Your goal: Reproduce verbatim the part of the data that opens with the line containing "Jump to Vision in the outline" and closes with the line containing "Click the chart", including both of those lines.

Given records:
[Start]
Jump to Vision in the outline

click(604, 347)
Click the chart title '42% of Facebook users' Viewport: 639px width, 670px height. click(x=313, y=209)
[End]
[Start]
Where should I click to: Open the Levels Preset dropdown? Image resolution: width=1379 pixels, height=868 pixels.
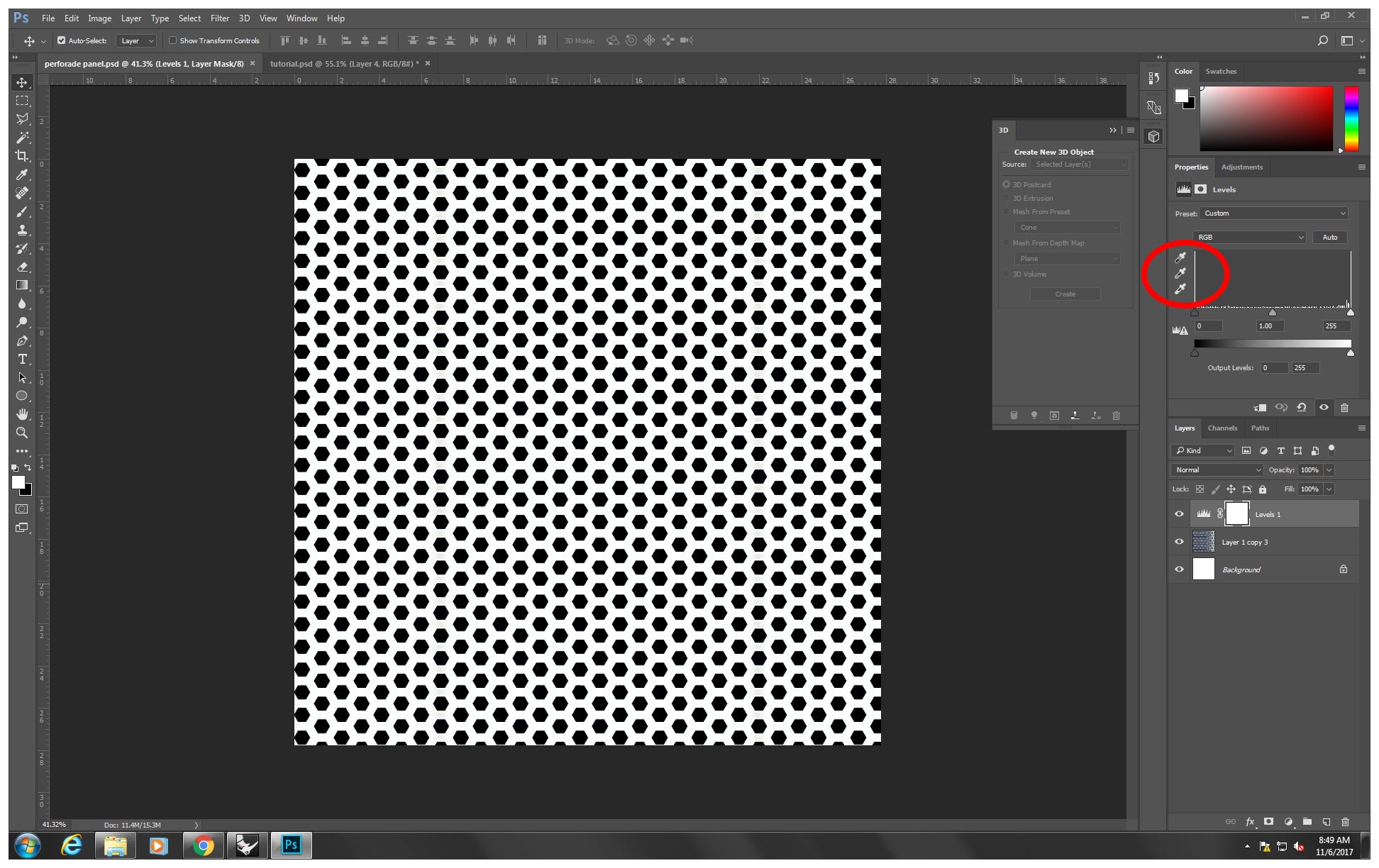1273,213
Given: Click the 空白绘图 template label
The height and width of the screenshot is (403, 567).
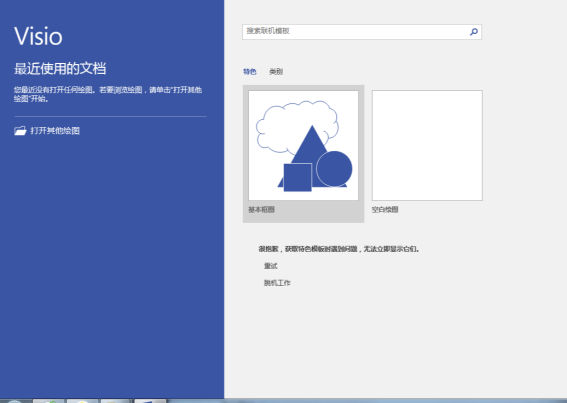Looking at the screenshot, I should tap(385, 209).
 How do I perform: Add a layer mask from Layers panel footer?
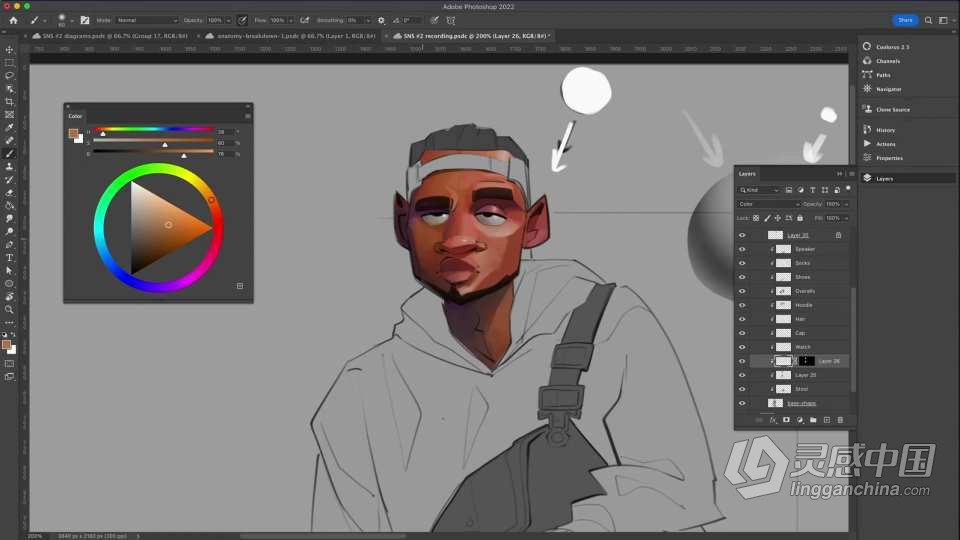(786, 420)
[End]
Exercise output:
Jump to Vision in the outline

click(604, 347)
Click the chart title '42% of Facebook users' Viewport: 639px width, 670px height. click(x=313, y=209)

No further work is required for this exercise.